#### [Exercise requirements]
Go through the listing and return every line with "Hardware" in it.

Input for this task START

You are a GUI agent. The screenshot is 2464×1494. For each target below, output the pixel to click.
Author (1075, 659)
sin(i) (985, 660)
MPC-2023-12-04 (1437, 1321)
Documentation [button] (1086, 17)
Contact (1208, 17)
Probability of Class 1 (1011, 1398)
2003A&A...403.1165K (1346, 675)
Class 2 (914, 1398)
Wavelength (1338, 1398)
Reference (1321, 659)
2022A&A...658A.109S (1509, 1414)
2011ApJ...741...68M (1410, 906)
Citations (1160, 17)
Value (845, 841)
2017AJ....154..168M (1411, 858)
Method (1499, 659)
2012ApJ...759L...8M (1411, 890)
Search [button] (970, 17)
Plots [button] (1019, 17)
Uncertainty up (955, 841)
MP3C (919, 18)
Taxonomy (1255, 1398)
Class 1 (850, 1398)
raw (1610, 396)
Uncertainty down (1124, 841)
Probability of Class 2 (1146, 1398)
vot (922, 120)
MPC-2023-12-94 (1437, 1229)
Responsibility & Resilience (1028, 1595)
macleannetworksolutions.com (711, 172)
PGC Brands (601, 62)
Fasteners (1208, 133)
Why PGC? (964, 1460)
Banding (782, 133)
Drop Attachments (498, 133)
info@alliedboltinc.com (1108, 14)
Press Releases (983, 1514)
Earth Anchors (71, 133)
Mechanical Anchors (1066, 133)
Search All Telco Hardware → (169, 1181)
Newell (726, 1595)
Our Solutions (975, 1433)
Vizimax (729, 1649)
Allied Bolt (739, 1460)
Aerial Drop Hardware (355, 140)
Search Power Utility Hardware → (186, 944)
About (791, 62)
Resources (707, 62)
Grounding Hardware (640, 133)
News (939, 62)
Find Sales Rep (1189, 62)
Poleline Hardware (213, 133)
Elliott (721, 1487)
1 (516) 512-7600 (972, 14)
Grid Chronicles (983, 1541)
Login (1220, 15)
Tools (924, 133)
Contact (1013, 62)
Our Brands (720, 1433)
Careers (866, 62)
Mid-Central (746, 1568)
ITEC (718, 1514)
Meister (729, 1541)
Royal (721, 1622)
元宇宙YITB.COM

Input for this task END

#### [Result]
Search All Telco Hardware → (169, 1181)
Aerial Drop Hardware (355, 140)
Search Power Utility Hardware → (186, 944)
Grounding Hardware (640, 133)
Poleline Hardware (213, 133)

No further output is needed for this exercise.